### STATED EXERCISE
Copy each of the items below word for word, line by line, with nothing changed.

### DATA PROVIDED
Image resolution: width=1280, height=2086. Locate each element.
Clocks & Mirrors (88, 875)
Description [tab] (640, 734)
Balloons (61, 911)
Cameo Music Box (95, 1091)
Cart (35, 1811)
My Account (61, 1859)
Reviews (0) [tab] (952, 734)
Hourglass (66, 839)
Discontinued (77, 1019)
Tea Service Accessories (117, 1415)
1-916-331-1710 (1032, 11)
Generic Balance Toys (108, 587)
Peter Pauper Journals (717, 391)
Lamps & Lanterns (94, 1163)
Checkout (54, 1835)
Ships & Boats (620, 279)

### RESPONSE TO THE TASK
Image resolution: width=1280, height=2086. Locate each element.
Clocks & Mirrors (88, 875)
Description [tab] (640, 734)
Balloons (61, 911)
Cameo Music Box (95, 1091)
Cart (35, 1811)
My Account (61, 1859)
Reviews (0) [tab] (952, 734)
Hourglass (66, 839)
Discontinued (77, 1019)
Tea Service Accessories (117, 1415)
1-916-331-1710 (1032, 11)
Generic Balance Toys (108, 587)
Peter Pauper Journals (717, 391)
Lamps & Lanterns (94, 1163)
Checkout (54, 1835)
Ships & Boats (620, 279)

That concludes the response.